His presidency rode a wave of tremendous global goodwill but was not without its difficulties. After leaving frontline politics in 1999, he admitted he should have moved sooner against the spread of HIV/Aids in South Africa.

His son died from an Aids-related illness. On his 80th birthday, Mandela married Graça Machel, the widow of the former president of Mozambique. It was his third marriage. In total, he had six children, of whom three daughters survive: Pumla Makaziwe (Maki), Zenani and Zindziswa (Zindzi). He has 17 grandchildren and 14 great-grandchildren.

Archbishop Desmond Tutu, who headed the truth and reconciliation committee after the fall of apartheid, said: "He transcended race and class in his personal actions, through his warmth and through his willingness to listen and to emphasise with others. And he restored others' faith in Africa and Africans."

Mandela was diagnosed with prostate cancer in 2001 and retired from public life to be with his family and enjoy some "quiet reflection". But he remained a beloved and venerated figure, with countless buildings, streets and squares named after him. His every move was scrutinised and his health was a constant source of media speculation.
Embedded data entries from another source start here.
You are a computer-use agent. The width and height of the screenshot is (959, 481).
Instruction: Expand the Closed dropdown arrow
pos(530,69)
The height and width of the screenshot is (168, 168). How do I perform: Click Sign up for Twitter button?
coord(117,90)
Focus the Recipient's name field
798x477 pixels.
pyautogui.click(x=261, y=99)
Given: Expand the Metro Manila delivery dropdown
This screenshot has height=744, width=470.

MandelaHe continued to make occasional appearances at ANC events and attended the inauguration of the current president, Jacob Zuma. His 91st birthday was marked by the first annual "Mandela Day" in his honour.
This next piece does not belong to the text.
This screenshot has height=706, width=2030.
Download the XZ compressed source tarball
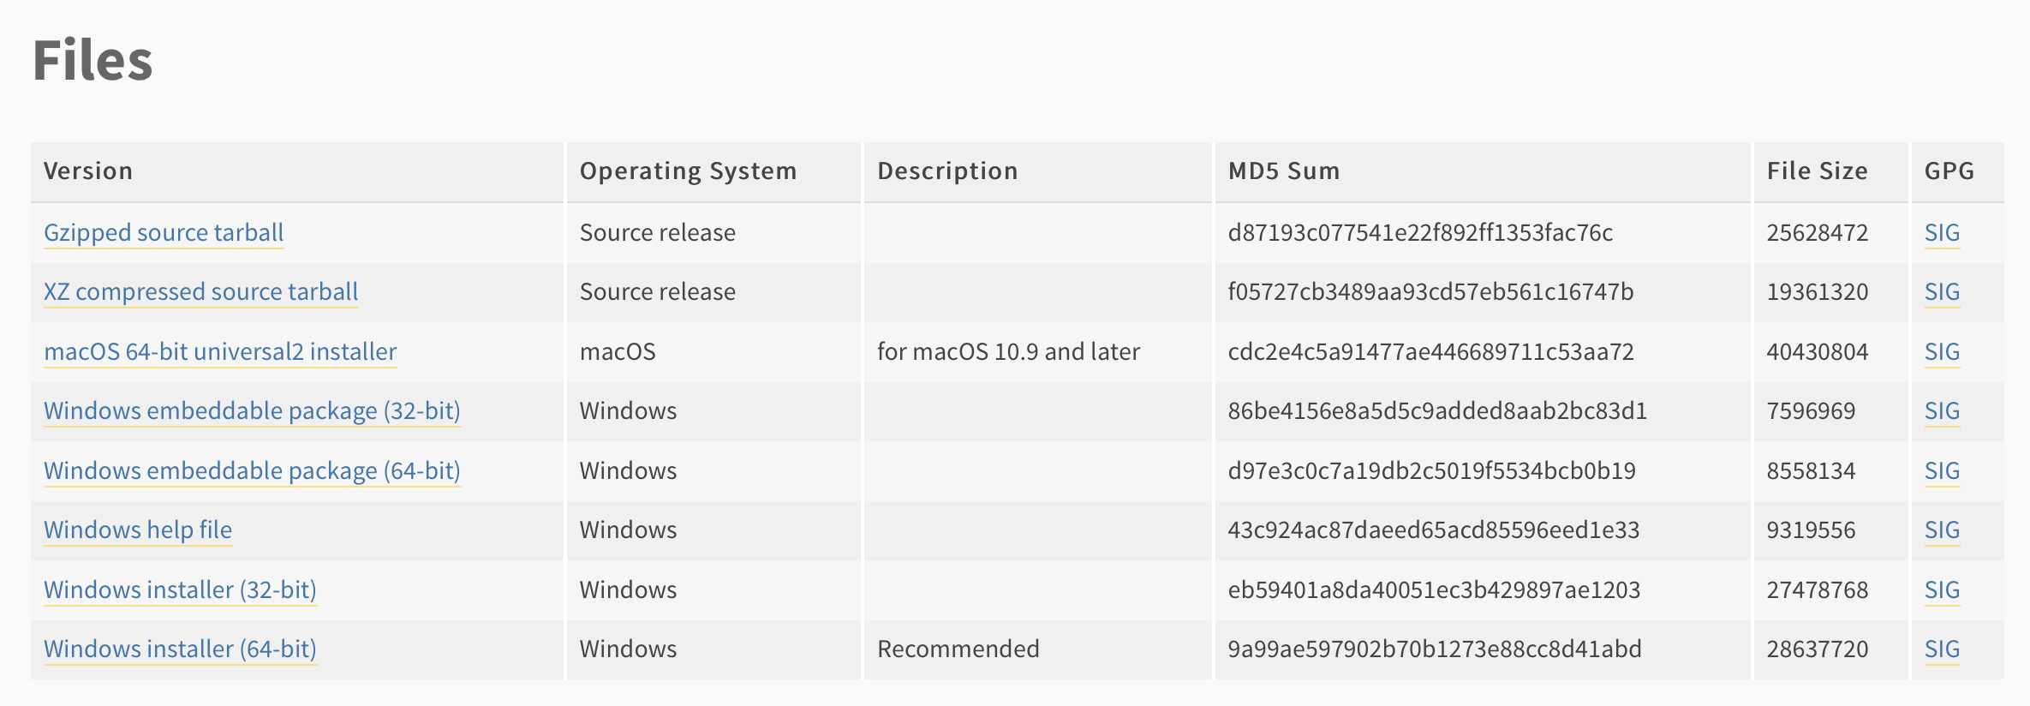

He was last seen in public at the final of the 2010 World Cup in Johannesburg, a tournament he had helped bring to South Africa for the first time. Early in 2011, he was taken to hospital in a health scare but he recovered and was visited by Michelle Obama and her daughters a few months later.


In January 2012, he was notably missing from the ANC's centenary celebrations due to his frail condition. With other giants of the movement such as Tambo and Walter Sisulu having gone before Mandela, the defining chapter of Africa's oldest liberation movement is now closed.